Segment Start: Listed records

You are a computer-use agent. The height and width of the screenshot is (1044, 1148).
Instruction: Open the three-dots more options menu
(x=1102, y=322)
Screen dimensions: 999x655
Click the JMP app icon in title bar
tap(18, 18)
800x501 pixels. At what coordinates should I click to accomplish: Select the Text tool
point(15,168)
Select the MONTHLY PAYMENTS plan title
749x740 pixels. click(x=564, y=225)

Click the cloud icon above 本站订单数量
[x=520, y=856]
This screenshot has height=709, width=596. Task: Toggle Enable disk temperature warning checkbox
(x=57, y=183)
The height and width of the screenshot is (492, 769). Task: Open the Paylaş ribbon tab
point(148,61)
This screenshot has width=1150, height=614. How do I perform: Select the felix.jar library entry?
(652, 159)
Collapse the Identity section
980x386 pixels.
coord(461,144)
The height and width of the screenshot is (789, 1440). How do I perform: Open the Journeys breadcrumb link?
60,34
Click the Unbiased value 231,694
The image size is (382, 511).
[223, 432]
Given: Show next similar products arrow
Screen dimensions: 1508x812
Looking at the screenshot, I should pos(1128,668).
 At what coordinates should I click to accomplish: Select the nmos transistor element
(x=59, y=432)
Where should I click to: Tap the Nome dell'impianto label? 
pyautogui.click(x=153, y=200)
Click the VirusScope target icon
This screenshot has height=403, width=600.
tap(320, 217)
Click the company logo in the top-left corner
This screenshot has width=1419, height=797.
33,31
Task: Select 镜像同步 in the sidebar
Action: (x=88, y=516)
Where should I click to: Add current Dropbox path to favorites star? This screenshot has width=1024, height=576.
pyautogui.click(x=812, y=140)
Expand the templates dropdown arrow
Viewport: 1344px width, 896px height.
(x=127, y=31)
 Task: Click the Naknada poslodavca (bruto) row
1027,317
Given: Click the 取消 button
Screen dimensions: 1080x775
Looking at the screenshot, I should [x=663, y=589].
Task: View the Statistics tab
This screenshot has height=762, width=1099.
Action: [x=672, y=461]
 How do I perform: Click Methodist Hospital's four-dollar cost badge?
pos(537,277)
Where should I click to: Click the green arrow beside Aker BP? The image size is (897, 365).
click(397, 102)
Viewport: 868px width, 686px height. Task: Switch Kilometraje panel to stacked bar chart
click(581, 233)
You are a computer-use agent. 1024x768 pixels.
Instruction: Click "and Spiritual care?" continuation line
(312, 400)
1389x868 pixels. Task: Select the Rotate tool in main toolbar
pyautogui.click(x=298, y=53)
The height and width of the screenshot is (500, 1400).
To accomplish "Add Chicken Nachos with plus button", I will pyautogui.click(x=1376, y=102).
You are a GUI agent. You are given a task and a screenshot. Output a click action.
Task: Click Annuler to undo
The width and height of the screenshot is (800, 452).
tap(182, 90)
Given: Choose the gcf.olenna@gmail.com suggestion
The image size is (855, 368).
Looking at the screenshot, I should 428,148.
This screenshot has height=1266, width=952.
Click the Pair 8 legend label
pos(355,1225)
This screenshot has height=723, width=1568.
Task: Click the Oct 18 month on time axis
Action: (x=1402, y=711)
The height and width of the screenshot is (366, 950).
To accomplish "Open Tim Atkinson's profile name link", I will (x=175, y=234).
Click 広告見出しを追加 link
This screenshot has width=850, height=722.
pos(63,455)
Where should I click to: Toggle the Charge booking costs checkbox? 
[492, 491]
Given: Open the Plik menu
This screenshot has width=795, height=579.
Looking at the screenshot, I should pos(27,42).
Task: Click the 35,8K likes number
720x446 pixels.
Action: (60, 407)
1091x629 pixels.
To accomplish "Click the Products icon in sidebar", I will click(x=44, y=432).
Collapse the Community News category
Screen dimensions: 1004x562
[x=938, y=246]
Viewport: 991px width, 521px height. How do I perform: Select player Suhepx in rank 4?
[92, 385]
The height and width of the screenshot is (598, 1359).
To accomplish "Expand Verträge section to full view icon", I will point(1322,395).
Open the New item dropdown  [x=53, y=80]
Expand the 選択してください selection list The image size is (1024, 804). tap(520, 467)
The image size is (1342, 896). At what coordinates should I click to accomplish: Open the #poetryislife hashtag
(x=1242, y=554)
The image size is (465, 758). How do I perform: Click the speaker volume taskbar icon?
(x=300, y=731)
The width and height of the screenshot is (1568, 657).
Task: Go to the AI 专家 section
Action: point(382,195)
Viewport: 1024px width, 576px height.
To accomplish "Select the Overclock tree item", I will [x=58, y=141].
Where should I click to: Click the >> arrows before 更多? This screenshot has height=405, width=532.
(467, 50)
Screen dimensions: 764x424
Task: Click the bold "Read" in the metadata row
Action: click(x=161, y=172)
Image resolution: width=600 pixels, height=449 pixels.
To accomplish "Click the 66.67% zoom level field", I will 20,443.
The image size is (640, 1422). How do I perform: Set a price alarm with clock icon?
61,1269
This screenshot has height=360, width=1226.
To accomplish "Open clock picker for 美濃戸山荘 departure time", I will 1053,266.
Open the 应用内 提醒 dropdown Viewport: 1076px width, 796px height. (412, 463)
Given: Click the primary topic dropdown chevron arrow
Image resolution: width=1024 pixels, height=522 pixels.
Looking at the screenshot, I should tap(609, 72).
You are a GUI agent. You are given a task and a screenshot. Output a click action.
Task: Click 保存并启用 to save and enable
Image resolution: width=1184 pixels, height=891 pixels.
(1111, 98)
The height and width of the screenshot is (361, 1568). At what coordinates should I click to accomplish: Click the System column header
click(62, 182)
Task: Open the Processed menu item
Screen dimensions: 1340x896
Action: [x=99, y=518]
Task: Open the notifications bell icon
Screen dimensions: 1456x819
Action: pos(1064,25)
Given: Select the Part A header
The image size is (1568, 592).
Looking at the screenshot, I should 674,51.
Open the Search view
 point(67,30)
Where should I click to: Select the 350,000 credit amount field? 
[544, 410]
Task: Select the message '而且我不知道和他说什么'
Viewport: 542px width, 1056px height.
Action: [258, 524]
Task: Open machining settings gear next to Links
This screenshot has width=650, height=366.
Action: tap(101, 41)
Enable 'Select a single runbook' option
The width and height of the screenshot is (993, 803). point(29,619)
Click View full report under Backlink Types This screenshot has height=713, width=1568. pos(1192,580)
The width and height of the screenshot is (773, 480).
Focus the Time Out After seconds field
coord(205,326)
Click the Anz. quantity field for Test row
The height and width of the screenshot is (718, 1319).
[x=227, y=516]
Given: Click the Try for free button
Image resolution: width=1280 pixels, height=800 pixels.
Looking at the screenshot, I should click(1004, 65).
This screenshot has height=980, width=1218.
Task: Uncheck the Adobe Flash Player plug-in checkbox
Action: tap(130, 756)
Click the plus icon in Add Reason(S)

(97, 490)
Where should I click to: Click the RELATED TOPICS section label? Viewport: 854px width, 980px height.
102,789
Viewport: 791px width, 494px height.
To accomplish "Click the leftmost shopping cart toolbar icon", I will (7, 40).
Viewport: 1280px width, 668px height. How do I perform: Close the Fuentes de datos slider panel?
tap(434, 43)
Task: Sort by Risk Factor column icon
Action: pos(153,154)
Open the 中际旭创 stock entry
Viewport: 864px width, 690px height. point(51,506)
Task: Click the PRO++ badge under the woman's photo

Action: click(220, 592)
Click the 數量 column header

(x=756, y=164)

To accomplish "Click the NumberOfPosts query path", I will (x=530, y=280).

Segment End: Listed records

## Your instructions
Copy verbatim, from the listing above, each line from the one containing "nmos transistor element" down to the one containing "Task: Click Annuler to undo", inclusive.

## Written answer
 At what coordinates should I click to accomplish: Select the nmos transistor element
(x=59, y=432)
Where should I click to: Tap the Nome dell'impianto label? 
pyautogui.click(x=153, y=200)
Click the VirusScope target icon
This screenshot has height=403, width=600.
tap(320, 217)
Click the company logo in the top-left corner
This screenshot has width=1419, height=797.
33,31
Task: Select 镜像同步 in the sidebar
Action: (x=88, y=516)
Where should I click to: Add current Dropbox path to favorites star? This screenshot has width=1024, height=576.
pyautogui.click(x=812, y=140)
Expand the templates dropdown arrow
Viewport: 1344px width, 896px height.
(x=127, y=31)
 Task: Click the Naknada poslodavca (bruto) row
1027,317
Given: Click the 取消 button
Screen dimensions: 1080x775
Looking at the screenshot, I should [x=663, y=589].
Task: View the Statistics tab
This screenshot has height=762, width=1099.
Action: [x=672, y=461]
 How do I perform: Click Methodist Hospital's four-dollar cost badge?
pos(537,277)
Where should I click to: Click the green arrow beside Aker BP? The image size is (897, 365).
click(397, 102)
Viewport: 868px width, 686px height. Task: Switch Kilometraje panel to stacked bar chart
click(581, 233)
You are a computer-use agent. 1024x768 pixels.
Instruction: Click "and Spiritual care?" continuation line
(312, 400)
1389x868 pixels. Task: Select the Rotate tool in main toolbar
pyautogui.click(x=298, y=53)
The height and width of the screenshot is (500, 1400).
To accomplish "Add Chicken Nachos with plus button", I will pyautogui.click(x=1376, y=102).
You are a GUI agent. You are given a task and a screenshot. Output a click action.
Task: Click Annuler to undo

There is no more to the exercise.